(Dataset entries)
· · ·

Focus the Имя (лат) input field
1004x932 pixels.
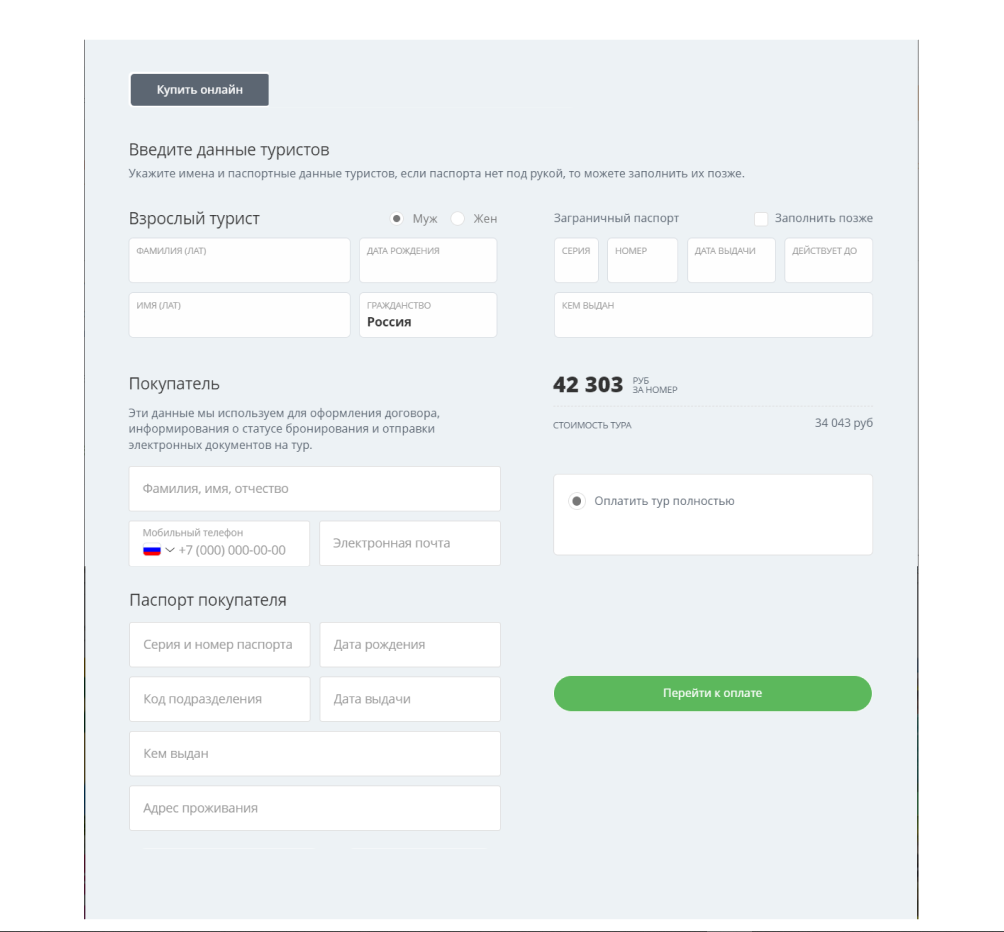tap(239, 315)
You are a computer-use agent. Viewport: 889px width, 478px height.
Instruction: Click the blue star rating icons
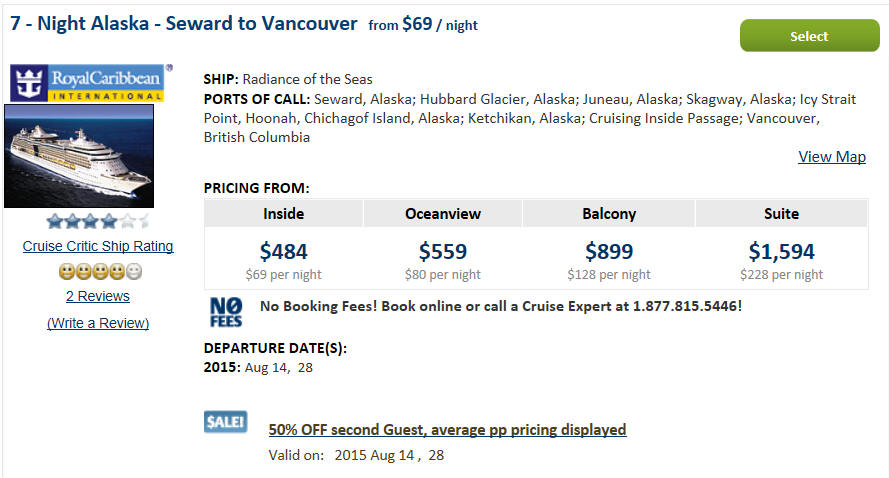coord(98,221)

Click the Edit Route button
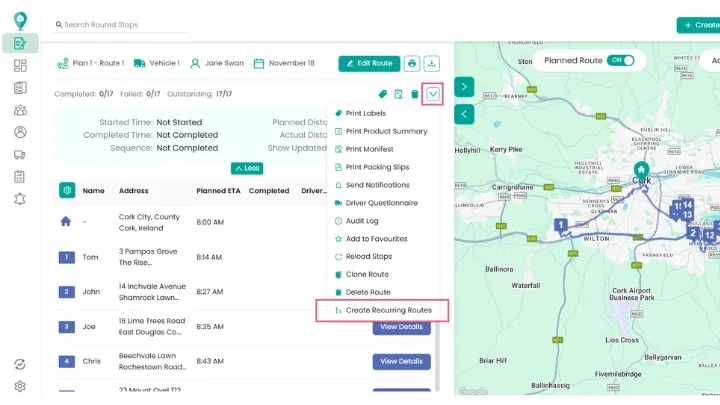[369, 64]
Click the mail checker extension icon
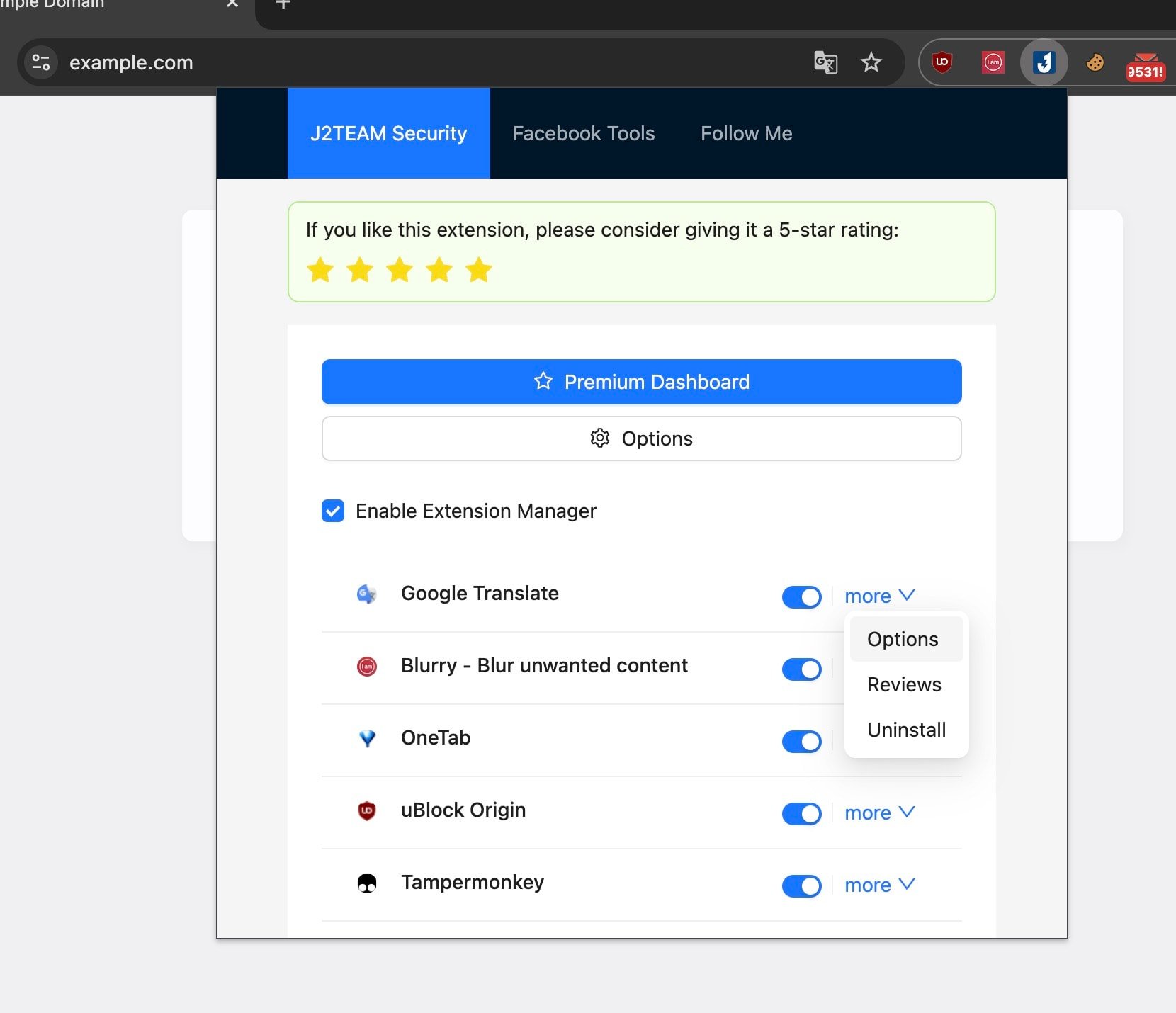Image resolution: width=1176 pixels, height=1013 pixels. pos(1146,67)
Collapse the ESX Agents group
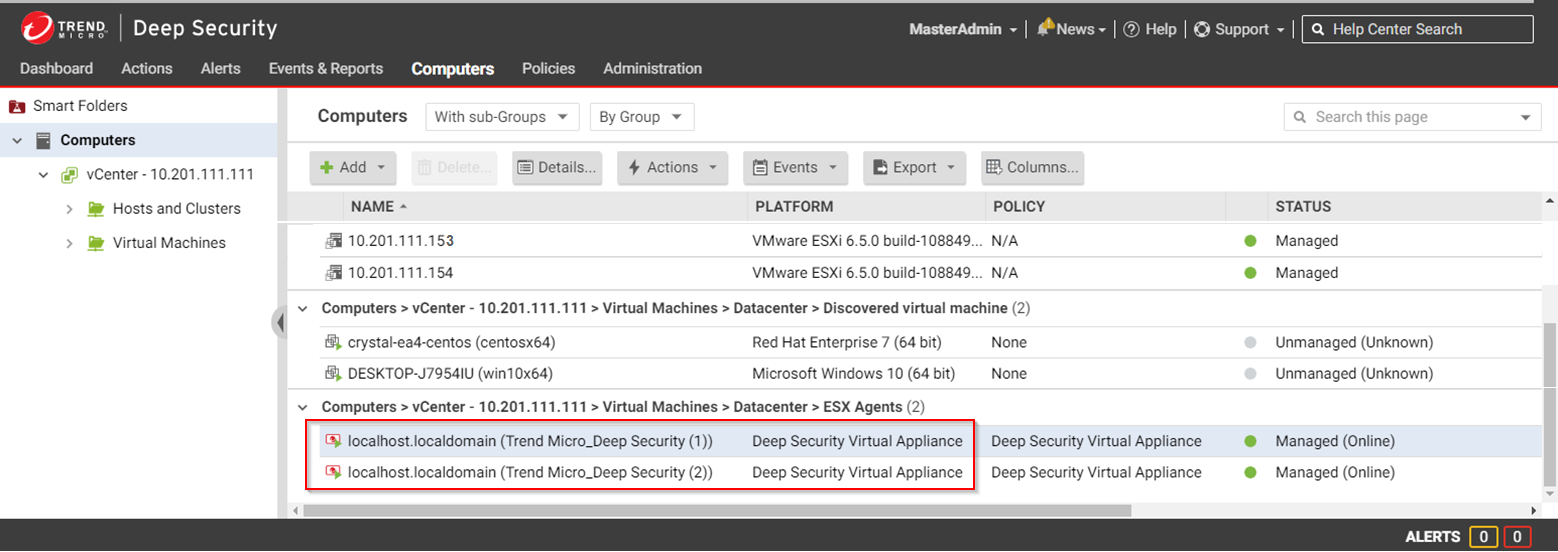 [303, 407]
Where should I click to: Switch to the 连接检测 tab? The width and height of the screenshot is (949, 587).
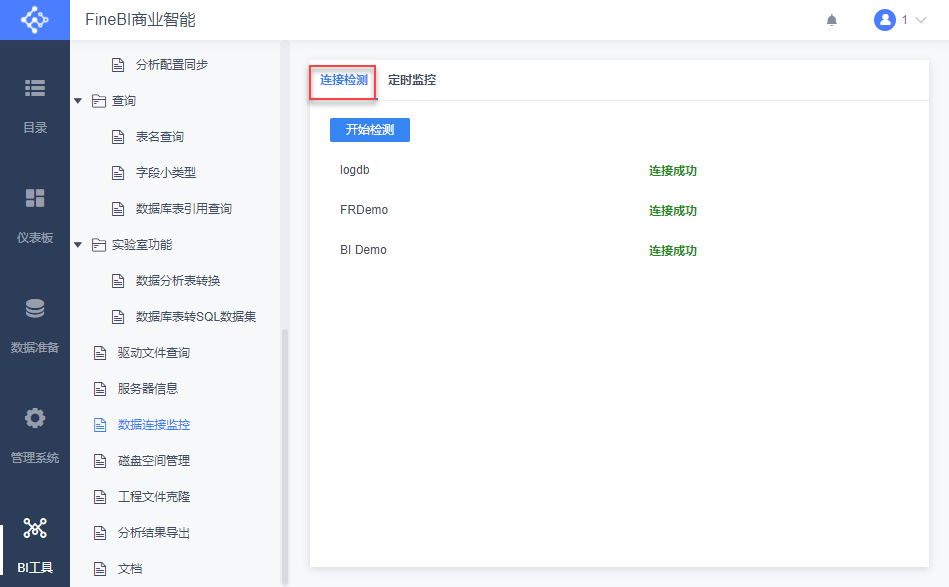click(x=343, y=80)
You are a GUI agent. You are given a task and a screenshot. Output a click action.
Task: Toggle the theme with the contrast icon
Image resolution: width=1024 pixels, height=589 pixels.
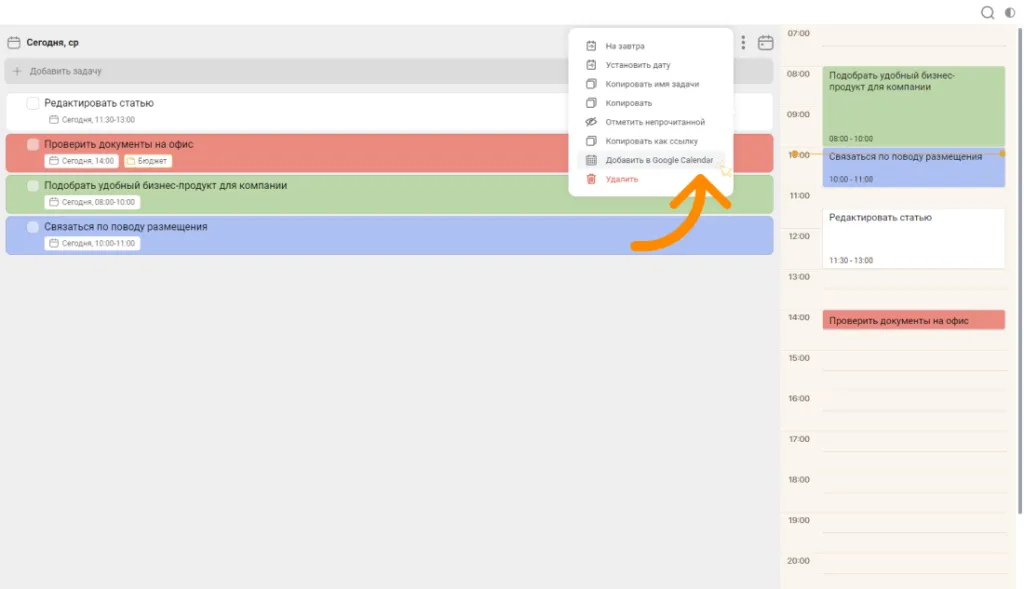tap(1009, 12)
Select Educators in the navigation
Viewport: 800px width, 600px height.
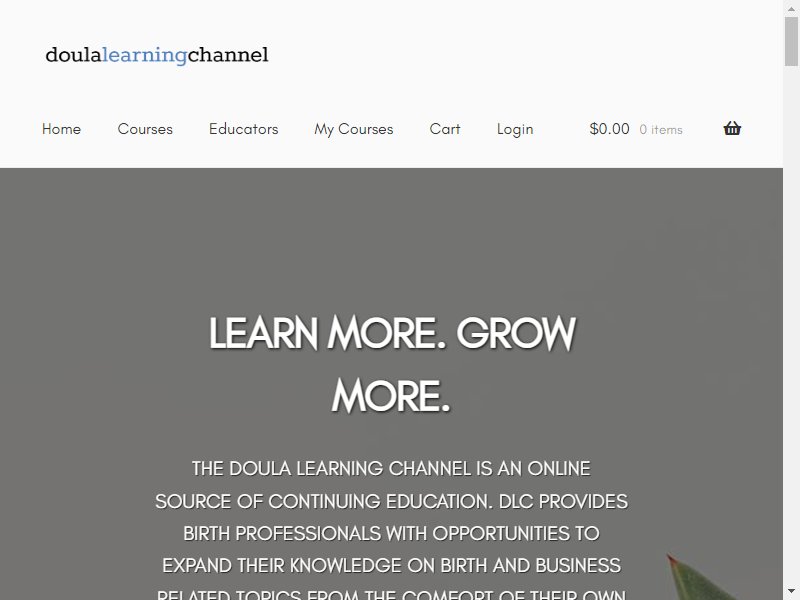click(x=243, y=129)
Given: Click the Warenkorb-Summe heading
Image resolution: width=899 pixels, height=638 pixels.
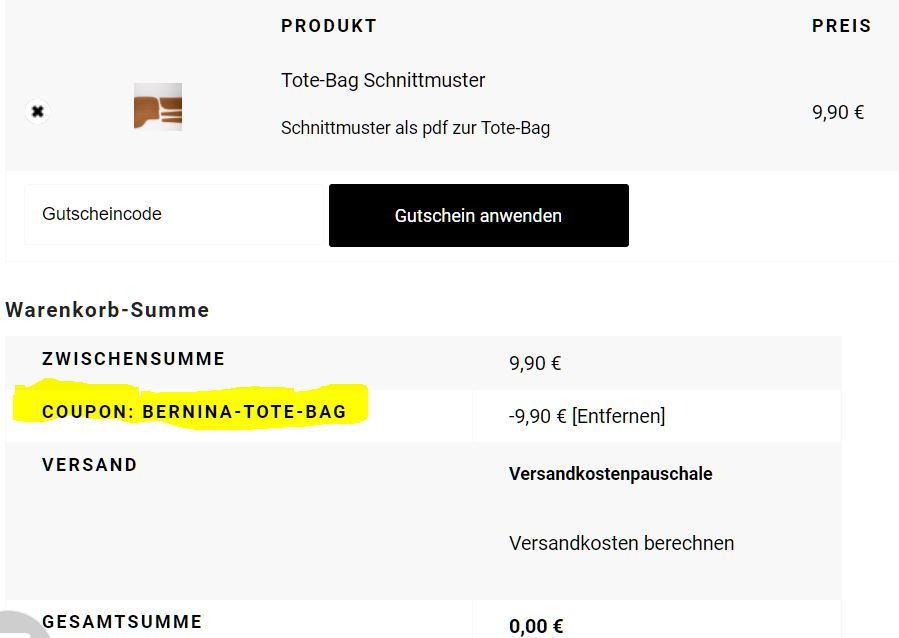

· · ·

Assigned task |
Your answer is all of the records restated word for word, pictures excluded.

Your response |
Focus the Имя (лат) input field
1004x932 pixels.
tap(239, 315)
You are a computer-use agent. Viewport: 889px width, 478px height.
Instruction: Click the blue star rating icons
coord(98,221)

Click the Edit Route button
[369, 64]
Click the mail checker extension icon
Image resolution: width=1176 pixels, height=1013 pixels. pos(1146,67)
Collapse the ESX Agents group
 [303, 407]
Where should I click to: Switch to the 连接检测 tab? The width and height of the screenshot is (949, 587).
click(x=343, y=80)
You are a GUI agent. You are given a task and a screenshot. Output a click action.
Task: Toggle the theme with the contrast icon
Image resolution: width=1024 pixels, height=589 pixels.
tap(1009, 12)
Select Educators in the navigation
Viewport: 800px width, 600px height.
click(x=243, y=129)
Given: Click the Warenkorb-Summe heading
Image resolution: width=899 pixels, height=638 pixels.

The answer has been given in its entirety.